* Work to complete
Print the records exactly as given.

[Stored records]
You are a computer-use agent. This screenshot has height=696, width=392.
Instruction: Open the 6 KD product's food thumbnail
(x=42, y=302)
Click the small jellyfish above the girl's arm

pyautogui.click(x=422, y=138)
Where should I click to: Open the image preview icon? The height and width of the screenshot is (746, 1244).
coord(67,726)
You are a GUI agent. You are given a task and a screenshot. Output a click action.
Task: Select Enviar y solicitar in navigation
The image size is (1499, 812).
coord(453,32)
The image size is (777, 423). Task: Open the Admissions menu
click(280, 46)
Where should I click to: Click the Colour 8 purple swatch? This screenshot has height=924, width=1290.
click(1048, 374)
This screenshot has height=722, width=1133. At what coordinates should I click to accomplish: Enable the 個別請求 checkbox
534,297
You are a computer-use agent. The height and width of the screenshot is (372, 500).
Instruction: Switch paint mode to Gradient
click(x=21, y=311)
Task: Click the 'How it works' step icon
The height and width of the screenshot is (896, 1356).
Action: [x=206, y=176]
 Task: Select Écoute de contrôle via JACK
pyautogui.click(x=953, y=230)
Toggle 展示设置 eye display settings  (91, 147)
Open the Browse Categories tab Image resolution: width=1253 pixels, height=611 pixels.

* Reply
You are a computer-use agent. This screenshot has height=696, width=392.
Instruction: Open the 6 KD product's food thumbnail
(x=42, y=302)
Click the small jellyfish above the girl's arm

pyautogui.click(x=422, y=138)
Where should I click to: Open the image preview icon? The height and width of the screenshot is (746, 1244).
coord(67,726)
You are a GUI agent. You are given a task and a screenshot. Output a click action.
Task: Select Enviar y solicitar in navigation
The image size is (1499, 812).
coord(453,32)
The image size is (777, 423). Task: Open the Admissions menu
click(280, 46)
Where should I click to: Click the Colour 8 purple swatch? This screenshot has height=924, width=1290.
click(1048, 374)
This screenshot has height=722, width=1133. At what coordinates should I click to accomplish: Enable the 個別請求 checkbox
534,297
You are a computer-use agent. The height and width of the screenshot is (372, 500).
Instruction: Switch paint mode to Gradient
click(x=21, y=311)
Task: Click the 'How it works' step icon
The height and width of the screenshot is (896, 1356).
Action: [x=206, y=176]
 Task: Select Écoute de contrôle via JACK
pyautogui.click(x=953, y=230)
Toggle 展示设置 eye display settings  (91, 147)
Open the Browse Categories tab Image resolution: width=1253 pixels, height=611 pixels.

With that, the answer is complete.